FOR IMMEDIATE RELEASE: Wednesday, September 30, 2009
CONTACT: Curt Levey, (202) 270-7748,

Gun Case Puts Focus on Sotomayor & Future Nominees

CFJ Executive Director Curt Levey on the Supreme Court’s decision today to review the
Chicago gun case:

“With the Supreme Court now set to decide in McDonald v. Chicago whether the Second Amendment applies to state and local gun laws, the focus is on the Court’s newest Justice, Sonia Sotomayor, and on President Obama’s future picks for the Court.

“Gun owners were alarmed by Sotomayor’s nomination to the Court, because of her ‘extreme anti-gun philosophy’ and record on the Second Circuit, in the words of former NRA president Sandy Froman. At her Senate hearing this summer, Sotomayor defended that record by saying that her hands were tied by old Supreme Court precedent.
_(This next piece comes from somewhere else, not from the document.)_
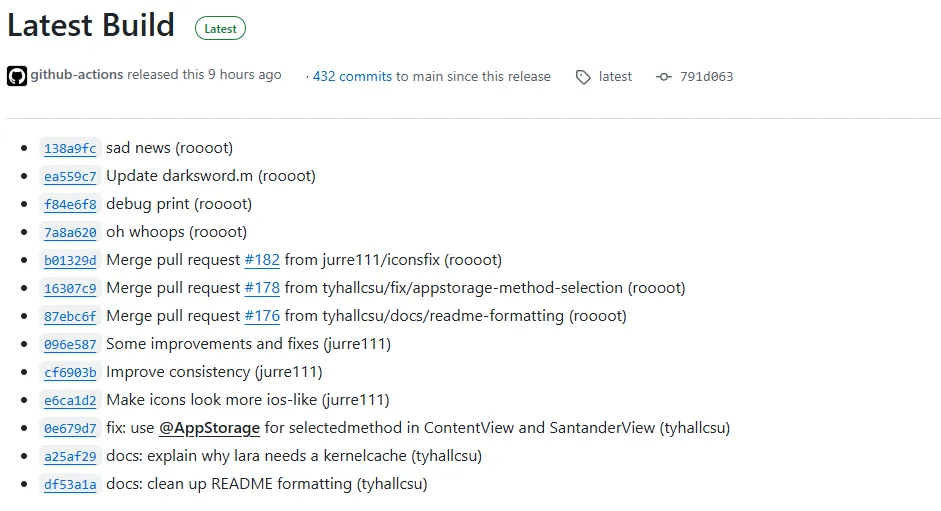
Task: Open commit 7a8a620 oh whoops
Action: (x=70, y=233)
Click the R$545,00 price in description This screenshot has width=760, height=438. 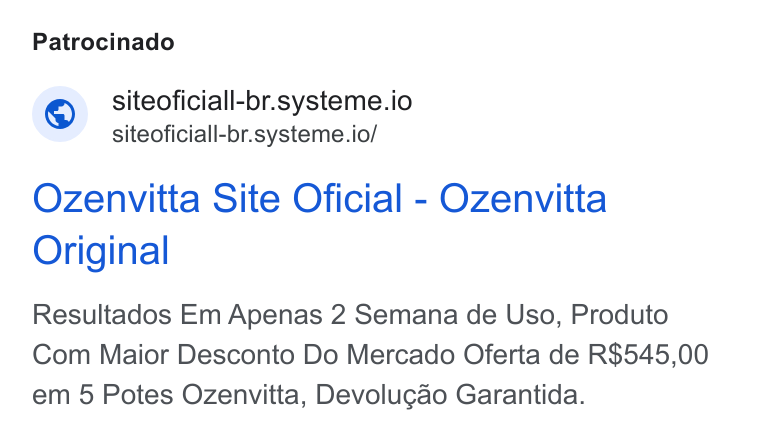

Now that she’s on the High Court, her hands are no longer tied. She will have a lot of explaining to do if she decides in McDonald that the right to keep and bear arms is the only significant right in the Bill of Rights that doesn’t apply to the states. Such a decision would indicate that she was not serious when she promised the Senate that she would put the rule of law above ideology.

“Today’s announcement ensures that gun owners will continue to play a big role in Supreme Court confirmations, just as they did this summer. The Court’s 2008 decision in District of Columbia v. Heller, recognizing the Second Amendment as an individual right, moved the battle over gun rights from the legislatures to the courts. That set the stage for gun owners to enter the judicial wars. The decision to review McDonald puts the future of gun rights back squarely in the Supreme Court, reinforcing the conviction among gun owners that their fate is now in the hands of judges and that their continued involvement in the judicial confirmation process is vital.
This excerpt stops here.